**INSTRUCTIONS TO FOLLOW**
When you have read the listing, copy all of it without any change.

#### EXCERPTED DATA

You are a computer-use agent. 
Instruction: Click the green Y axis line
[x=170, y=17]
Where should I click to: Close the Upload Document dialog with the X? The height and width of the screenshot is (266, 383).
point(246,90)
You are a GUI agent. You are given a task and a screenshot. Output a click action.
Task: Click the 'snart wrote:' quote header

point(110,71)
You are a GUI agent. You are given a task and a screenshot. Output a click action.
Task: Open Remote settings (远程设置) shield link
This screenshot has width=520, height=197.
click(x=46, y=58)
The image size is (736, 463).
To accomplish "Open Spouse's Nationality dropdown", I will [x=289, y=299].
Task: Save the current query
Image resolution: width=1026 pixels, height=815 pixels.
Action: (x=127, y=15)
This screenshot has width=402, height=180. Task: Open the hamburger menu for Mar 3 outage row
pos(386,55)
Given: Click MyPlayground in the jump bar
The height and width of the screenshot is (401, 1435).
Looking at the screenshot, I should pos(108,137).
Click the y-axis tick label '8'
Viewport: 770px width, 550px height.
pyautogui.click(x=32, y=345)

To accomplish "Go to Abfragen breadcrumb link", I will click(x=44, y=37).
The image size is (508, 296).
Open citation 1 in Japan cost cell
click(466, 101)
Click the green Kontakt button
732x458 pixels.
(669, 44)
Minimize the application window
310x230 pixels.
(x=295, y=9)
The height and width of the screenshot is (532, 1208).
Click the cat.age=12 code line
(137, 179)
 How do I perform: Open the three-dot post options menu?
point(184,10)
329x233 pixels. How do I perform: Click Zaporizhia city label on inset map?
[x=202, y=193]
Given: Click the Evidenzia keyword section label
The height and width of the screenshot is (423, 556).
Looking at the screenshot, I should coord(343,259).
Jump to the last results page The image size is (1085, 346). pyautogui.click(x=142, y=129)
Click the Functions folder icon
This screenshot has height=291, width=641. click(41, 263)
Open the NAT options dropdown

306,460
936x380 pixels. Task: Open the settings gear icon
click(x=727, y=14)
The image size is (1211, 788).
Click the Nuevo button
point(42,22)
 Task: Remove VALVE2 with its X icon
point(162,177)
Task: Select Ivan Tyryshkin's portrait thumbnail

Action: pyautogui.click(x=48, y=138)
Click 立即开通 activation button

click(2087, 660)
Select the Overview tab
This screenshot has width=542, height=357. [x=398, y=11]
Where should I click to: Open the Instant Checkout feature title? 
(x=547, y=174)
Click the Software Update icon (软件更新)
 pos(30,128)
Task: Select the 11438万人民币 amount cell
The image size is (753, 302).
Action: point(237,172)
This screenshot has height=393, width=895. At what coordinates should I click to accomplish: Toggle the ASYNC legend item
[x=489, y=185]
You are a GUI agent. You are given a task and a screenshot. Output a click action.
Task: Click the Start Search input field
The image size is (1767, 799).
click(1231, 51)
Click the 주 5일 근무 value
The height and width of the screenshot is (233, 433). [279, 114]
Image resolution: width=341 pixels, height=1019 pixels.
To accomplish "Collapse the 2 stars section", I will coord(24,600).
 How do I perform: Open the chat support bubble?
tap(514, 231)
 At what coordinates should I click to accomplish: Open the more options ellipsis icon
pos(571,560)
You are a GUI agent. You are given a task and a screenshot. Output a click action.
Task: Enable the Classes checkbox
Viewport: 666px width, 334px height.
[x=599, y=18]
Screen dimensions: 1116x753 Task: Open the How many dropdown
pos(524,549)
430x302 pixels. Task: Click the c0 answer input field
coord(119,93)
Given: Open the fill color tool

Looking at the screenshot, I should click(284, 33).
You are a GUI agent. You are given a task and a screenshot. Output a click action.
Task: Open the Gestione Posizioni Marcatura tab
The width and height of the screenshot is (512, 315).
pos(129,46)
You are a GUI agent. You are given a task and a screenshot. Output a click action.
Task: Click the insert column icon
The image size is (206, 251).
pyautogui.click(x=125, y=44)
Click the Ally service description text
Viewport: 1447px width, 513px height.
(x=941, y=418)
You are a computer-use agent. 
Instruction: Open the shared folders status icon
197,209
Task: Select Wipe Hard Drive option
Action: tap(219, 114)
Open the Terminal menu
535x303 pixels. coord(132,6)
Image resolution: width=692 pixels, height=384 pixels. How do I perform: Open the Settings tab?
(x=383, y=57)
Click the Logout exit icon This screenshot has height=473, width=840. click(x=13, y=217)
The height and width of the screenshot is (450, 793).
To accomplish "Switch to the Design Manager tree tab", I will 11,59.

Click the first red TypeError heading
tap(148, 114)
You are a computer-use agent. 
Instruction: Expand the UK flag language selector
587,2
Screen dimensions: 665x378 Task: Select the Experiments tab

########

**FINISHED TASK**
You are a computer-use agent. 
Instruction: Click the green Y axis line
[x=170, y=17]
Where should I click to: Close the Upload Document dialog with the X? The height and width of the screenshot is (266, 383).
point(246,90)
You are a GUI agent. You are given a task and a screenshot. Output a click action.
Task: Click the 'snart wrote:' quote header

point(110,71)
You are a GUI agent. You are given a task and a screenshot. Output a click action.
Task: Open Remote settings (远程设置) shield link
This screenshot has width=520, height=197.
click(x=46, y=58)
The image size is (736, 463).
To accomplish "Open Spouse's Nationality dropdown", I will [x=289, y=299].
Task: Save the current query
Image resolution: width=1026 pixels, height=815 pixels.
Action: (x=127, y=15)
This screenshot has width=402, height=180. Task: Open the hamburger menu for Mar 3 outage row
pos(386,55)
Given: Click MyPlayground in the jump bar
The height and width of the screenshot is (401, 1435).
Looking at the screenshot, I should pos(108,137).
Click the y-axis tick label '8'
Viewport: 770px width, 550px height.
pyautogui.click(x=32, y=345)

To accomplish "Go to Abfragen breadcrumb link", I will click(x=44, y=37).
The image size is (508, 296).
Open citation 1 in Japan cost cell
click(466, 101)
Click the green Kontakt button
732x458 pixels.
(669, 44)
Minimize the application window
310x230 pixels.
(x=295, y=9)
The height and width of the screenshot is (532, 1208).
Click the cat.age=12 code line
(137, 179)
 How do I perform: Open the three-dot post options menu?
point(184,10)
329x233 pixels. How do I perform: Click Zaporizhia city label on inset map?
[x=202, y=193]
Given: Click the Evidenzia keyword section label
The height and width of the screenshot is (423, 556).
Looking at the screenshot, I should coord(343,259).
Jump to the last results page The image size is (1085, 346). pyautogui.click(x=142, y=129)
Click the Functions folder icon
This screenshot has height=291, width=641. click(41, 263)
Open the NAT options dropdown

306,460
936x380 pixels. Task: Open the settings gear icon
click(x=727, y=14)
The image size is (1211, 788).
Click the Nuevo button
point(42,22)
 Task: Remove VALVE2 with its X icon
point(162,177)
Task: Select Ivan Tyryshkin's portrait thumbnail

Action: pyautogui.click(x=48, y=138)
Click 立即开通 activation button

click(2087, 660)
Select the Overview tab
This screenshot has width=542, height=357. [x=398, y=11]
Where should I click to: Open the Instant Checkout feature title? 
(x=547, y=174)
Click the Software Update icon (软件更新)
 pos(30,128)
Task: Select the 11438万人民币 amount cell
The image size is (753, 302).
Action: point(237,172)
This screenshot has height=393, width=895. At what coordinates should I click to accomplish: Toggle the ASYNC legend item
[x=489, y=185]
You are a GUI agent. You are given a task and a screenshot. Output a click action.
Task: Click the Start Search input field
The image size is (1767, 799).
click(1231, 51)
Click the 주 5일 근무 value
The height and width of the screenshot is (233, 433). [279, 114]
Image resolution: width=341 pixels, height=1019 pixels.
To accomplish "Collapse the 2 stars section", I will coord(24,600).
 How do I perform: Open the chat support bubble?
tap(514, 231)
 At what coordinates should I click to accomplish: Open the more options ellipsis icon
pos(571,560)
You are a GUI agent. You are given a task and a screenshot. Output a click action.
Task: Enable the Classes checkbox
Viewport: 666px width, 334px height.
[x=599, y=18]
Screen dimensions: 1116x753 Task: Open the How many dropdown
pos(524,549)
430x302 pixels. Task: Click the c0 answer input field
coord(119,93)
Given: Open the fill color tool

Looking at the screenshot, I should click(284, 33).
You are a GUI agent. You are given a task and a screenshot. Output a click action.
Task: Open the Gestione Posizioni Marcatura tab
The width and height of the screenshot is (512, 315).
pos(129,46)
You are a GUI agent. You are given a task and a screenshot. Output a click action.
Task: Click the insert column icon
The image size is (206, 251).
pyautogui.click(x=125, y=44)
Click the Ally service description text
Viewport: 1447px width, 513px height.
(x=941, y=418)
You are a computer-use agent. 
Instruction: Open the shared folders status icon
197,209
Task: Select Wipe Hard Drive option
Action: tap(219, 114)
Open the Terminal menu
535x303 pixels. coord(132,6)
Image resolution: width=692 pixels, height=384 pixels. How do I perform: Open the Settings tab?
(x=383, y=57)
Click the Logout exit icon This screenshot has height=473, width=840. click(x=13, y=217)
The height and width of the screenshot is (450, 793).
To accomplish "Switch to the Design Manager tree tab", I will 11,59.

Click the first red TypeError heading
tap(148, 114)
You are a computer-use agent. 
Instruction: Expand the UK flag language selector
587,2
Screen dimensions: 665x378 Task: Select the Experiments tab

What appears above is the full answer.